Raw records:
____
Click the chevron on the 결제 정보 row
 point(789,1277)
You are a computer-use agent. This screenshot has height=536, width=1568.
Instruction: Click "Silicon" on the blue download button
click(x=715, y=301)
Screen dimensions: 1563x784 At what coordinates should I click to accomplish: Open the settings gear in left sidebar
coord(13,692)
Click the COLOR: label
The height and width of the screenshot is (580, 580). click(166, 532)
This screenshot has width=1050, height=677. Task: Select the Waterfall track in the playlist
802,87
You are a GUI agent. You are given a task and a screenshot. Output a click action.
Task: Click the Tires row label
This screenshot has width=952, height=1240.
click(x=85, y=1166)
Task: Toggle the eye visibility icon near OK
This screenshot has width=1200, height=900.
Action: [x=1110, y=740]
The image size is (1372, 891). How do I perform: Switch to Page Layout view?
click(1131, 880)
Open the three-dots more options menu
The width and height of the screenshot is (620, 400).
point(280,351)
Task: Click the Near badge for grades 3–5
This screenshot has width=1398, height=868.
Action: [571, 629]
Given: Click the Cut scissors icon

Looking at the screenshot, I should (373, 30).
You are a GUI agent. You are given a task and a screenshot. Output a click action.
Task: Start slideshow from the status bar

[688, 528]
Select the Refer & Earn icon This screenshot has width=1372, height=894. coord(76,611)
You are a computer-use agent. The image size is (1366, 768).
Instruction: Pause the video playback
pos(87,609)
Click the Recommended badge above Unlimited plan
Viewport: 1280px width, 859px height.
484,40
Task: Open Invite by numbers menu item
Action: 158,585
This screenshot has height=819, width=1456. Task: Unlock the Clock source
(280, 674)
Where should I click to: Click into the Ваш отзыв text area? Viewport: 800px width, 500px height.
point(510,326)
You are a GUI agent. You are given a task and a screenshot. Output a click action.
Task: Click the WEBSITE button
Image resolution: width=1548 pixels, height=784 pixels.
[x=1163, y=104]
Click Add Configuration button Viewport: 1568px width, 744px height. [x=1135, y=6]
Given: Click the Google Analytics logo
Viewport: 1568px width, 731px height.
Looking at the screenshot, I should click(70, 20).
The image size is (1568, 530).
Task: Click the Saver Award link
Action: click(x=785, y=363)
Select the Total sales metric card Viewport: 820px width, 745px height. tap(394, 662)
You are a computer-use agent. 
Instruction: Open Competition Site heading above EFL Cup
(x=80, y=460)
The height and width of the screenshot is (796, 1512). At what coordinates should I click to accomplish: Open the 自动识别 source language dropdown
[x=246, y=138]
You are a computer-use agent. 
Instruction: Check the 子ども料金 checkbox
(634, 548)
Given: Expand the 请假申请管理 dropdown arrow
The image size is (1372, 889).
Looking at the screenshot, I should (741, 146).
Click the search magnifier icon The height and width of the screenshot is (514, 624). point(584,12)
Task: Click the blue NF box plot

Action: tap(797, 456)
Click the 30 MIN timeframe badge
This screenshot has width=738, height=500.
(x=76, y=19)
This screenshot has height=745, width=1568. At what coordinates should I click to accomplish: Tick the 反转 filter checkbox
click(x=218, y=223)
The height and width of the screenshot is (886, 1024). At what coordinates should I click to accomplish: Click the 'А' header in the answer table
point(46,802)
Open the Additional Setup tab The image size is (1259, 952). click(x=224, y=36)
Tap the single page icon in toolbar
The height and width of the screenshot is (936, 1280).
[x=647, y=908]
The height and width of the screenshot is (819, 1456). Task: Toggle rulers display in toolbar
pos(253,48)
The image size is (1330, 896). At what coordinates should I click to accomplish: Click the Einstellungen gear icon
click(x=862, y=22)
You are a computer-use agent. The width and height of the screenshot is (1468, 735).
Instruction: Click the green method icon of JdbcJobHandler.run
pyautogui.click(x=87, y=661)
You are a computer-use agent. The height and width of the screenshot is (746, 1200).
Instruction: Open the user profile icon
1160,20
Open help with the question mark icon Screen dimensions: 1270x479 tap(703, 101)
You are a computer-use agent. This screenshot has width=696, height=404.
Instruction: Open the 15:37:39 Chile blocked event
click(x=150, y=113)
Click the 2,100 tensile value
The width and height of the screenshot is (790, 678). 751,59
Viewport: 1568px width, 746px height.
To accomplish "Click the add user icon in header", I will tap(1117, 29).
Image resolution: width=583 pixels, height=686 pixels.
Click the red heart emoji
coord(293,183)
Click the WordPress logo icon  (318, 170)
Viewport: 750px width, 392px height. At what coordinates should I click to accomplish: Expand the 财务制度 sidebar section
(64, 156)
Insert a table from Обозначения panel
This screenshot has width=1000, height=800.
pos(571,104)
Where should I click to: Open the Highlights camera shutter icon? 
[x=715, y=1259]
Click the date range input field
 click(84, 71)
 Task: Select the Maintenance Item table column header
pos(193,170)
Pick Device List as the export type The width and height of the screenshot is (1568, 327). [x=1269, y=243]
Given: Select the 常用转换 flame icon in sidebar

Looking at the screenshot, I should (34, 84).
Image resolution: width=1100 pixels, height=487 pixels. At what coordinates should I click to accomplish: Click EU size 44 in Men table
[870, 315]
____
Task prompt
Format the rows above, from the line containing "The height and width of the screenshot is (796, 1512)." to the line containing "Looking at the screenshot, I should (741, 146).", as a numbered list, leaving out blank lines.

Completed exercise
1. The height and width of the screenshot is (796, 1512). At what coordinates should I click to accomplish: Open the 自动识别 source language dropdown
2. [x=246, y=138]
3. You are a computer-use agent. 
4. Instruction: Check the 子ども料金 checkbox
5. (634, 548)
6. Given: Expand the 请假申请管理 dropdown arrow
7. The image size is (1372, 889).
8. Looking at the screenshot, I should (741, 146).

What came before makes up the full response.